Merhabalaaaaar. öncelikle bunu bölüm san-şaka şaka. sövmeyin, bölüm aşağıda he he .____.
Bardakları kurutup yerine yerleştirirken hiç olmadığı kadar huzurlu hissediyordu. Tüm gece olanları düşünüp kalp çarpıntısından yorganını tekmeleyerek uyumuştu. Uzun bir aradan sonra rahat hissediyordu. Son 1 hafta boyunca yaşadığı ya da hissettiği duygular şu an yoktu.
Zihni tertemizdi. Hyunjin ile aralarındaki büyük sorunları çözmüş olduğuna inanıyordu. Mutluluğunu pek yamsıtmamaya çalışsa da Minho'nun gözünden pek bir şey kaçmazdı.
"Bu kadar çok sırıtırsan kaslarının işleyişi bozulur ve yüzün botoks yapmışçasına o pozisyonda kalır." dedi önlüğünü bağlarken. "Lütfen suratını asma. Mutluluk sana çok yakışıyor."
Felix kızaran yüzünü gizlemek için başını eğdi. "Teşekkürler, hyung."
"Dün yurtta dans edercesine dolaşıyordun."
"Sen. Yurtta mıydın?" dedi Felix şaşkınlıkla. Sorduğunun aptalca olduğunu biliyordu. Sadece attığı ufak çığlıkları Minho'nun duymuş olmasından utanıyordu.

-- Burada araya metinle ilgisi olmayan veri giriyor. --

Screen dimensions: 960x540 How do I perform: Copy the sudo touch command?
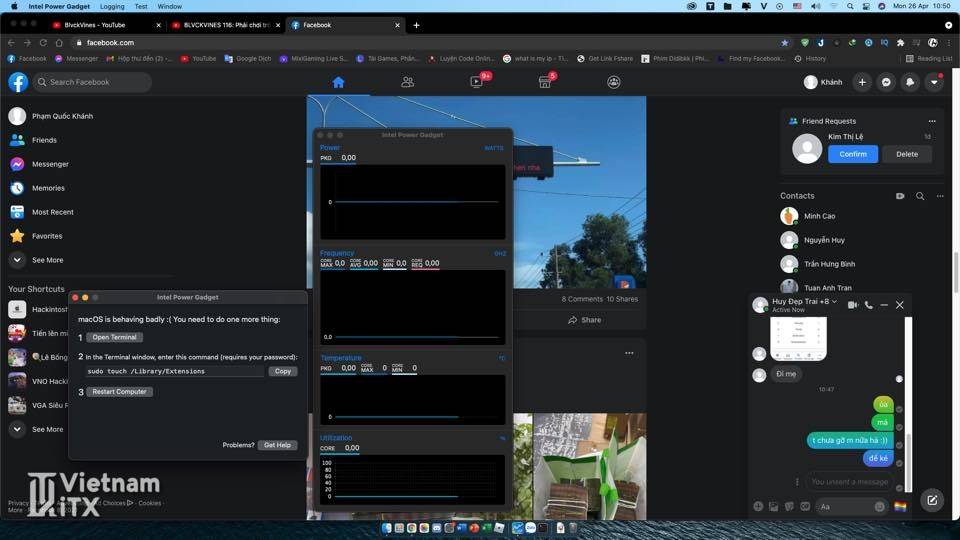[283, 371]
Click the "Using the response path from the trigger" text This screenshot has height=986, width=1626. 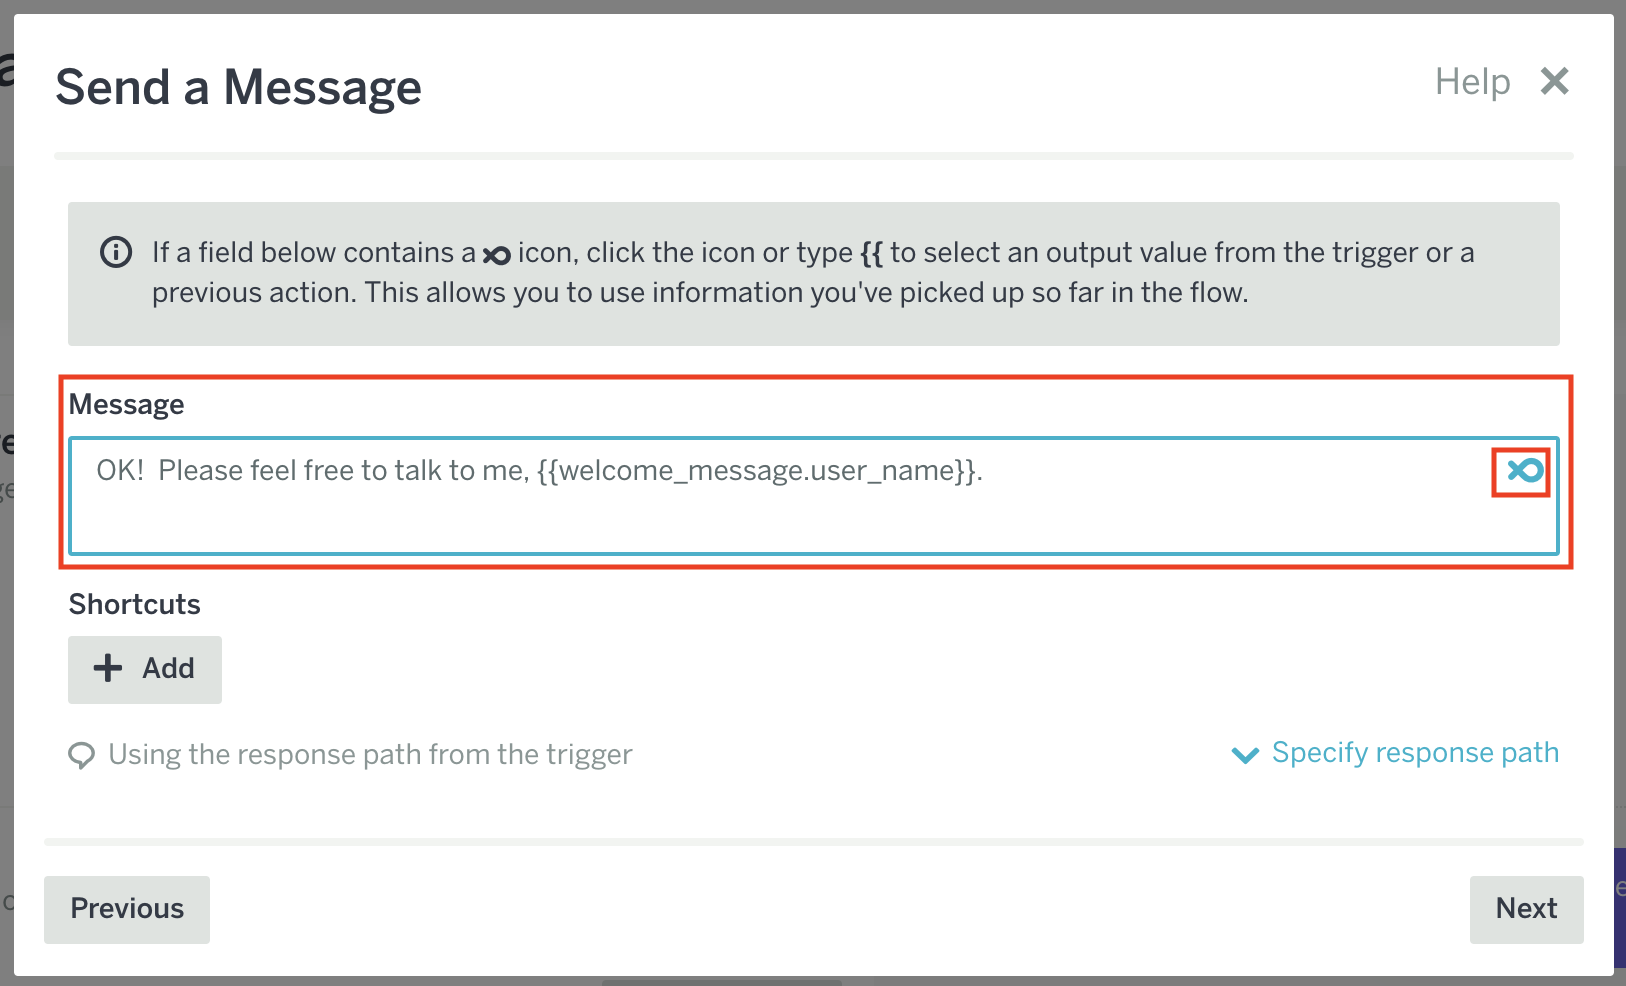click(x=370, y=754)
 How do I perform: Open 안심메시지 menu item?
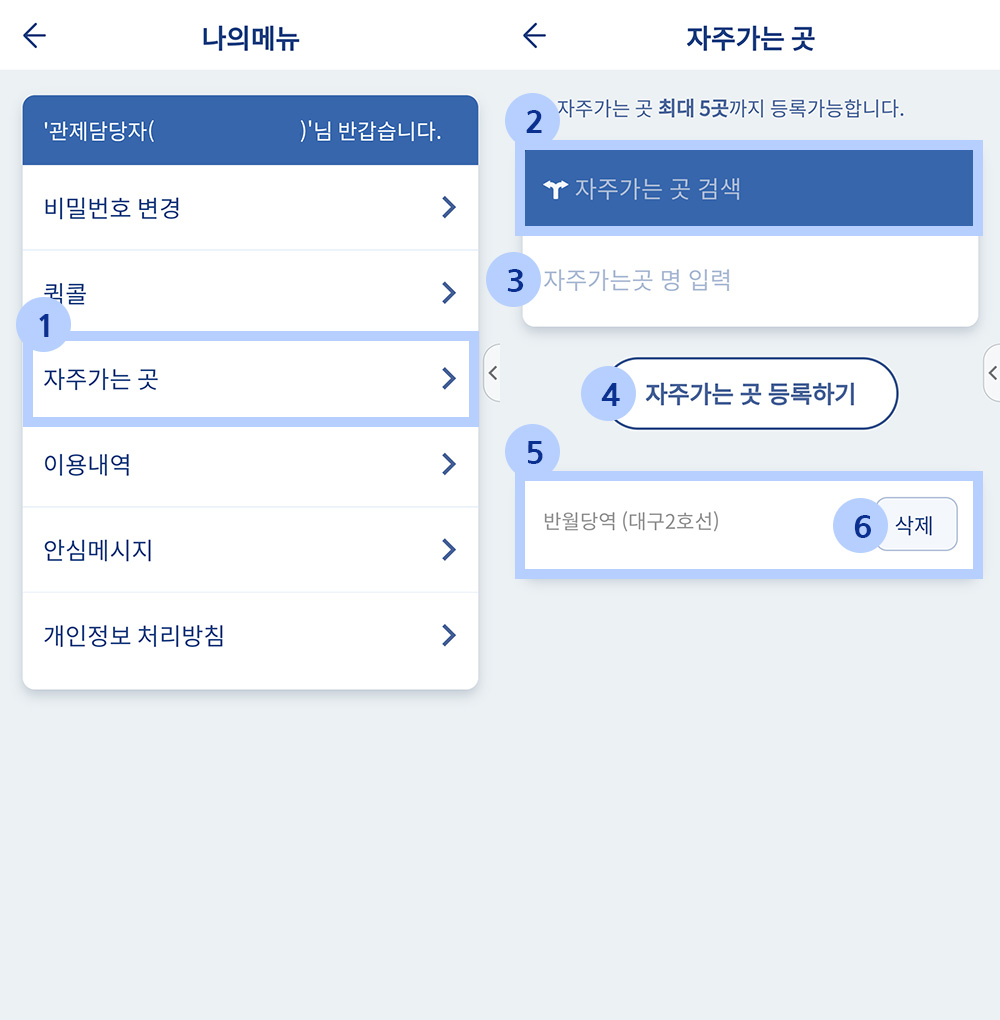250,550
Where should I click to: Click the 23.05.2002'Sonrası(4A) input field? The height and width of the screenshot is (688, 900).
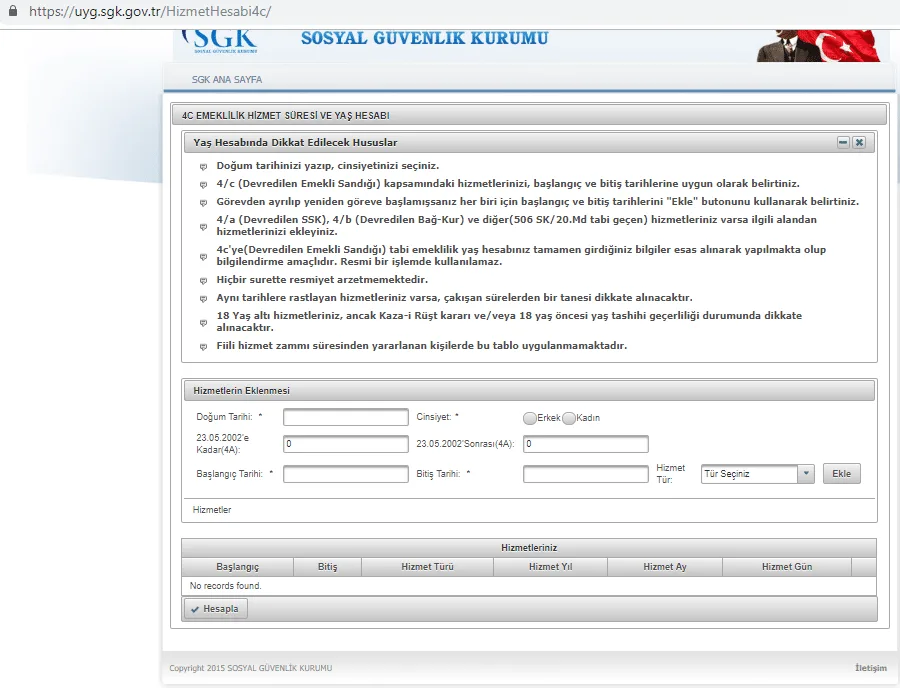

"Yoktum say." dedi Minho elini 2 tarafa getirip omuzlarını silkerek. Felix'e bakıp kaşlarını imalı şekilde dans ettirdi. "Giydiğin kıyafetler de çok yakışmıştı. Hyunjin'in güzel bir tarzı varmış." dedi eğlenerek.
Felix utançla başını eğip işine gömülmeye çalıştı. Ama bir şekilde bu konu hakkında konuşmak istiyordu. Hatta saatlerce sadece Hyunjin'den bahsedebilirdi. Bu amaçla bakışlarını kahve kavanozlarını düzenleyen Minho'ya çevirdi.
"Dün gece barıştık." dedi parmak uçlarındaki tırnaklarıyla oynarken. Minho ona bakmadan sadece hımladı. Felix, Minho'nun söylediklerini can kulağı ile dinlediğini biliyordu. "Bir ihtimal onu öpmüş olabilirim."
Minho elinde kavanoz olduğu halde
vücudunu Felix'e çevirdi. Felix utangaç bakışlarını yakalamaması için başını öne eğdi. Minho'nun dudaklarının kenarı yukarı kıvrıldı. "Sana 1 hafta demiştim ama daha hızlı çıktın." dedi kahkaha atarak. Küçük olan sırtını Minho'ya döndü.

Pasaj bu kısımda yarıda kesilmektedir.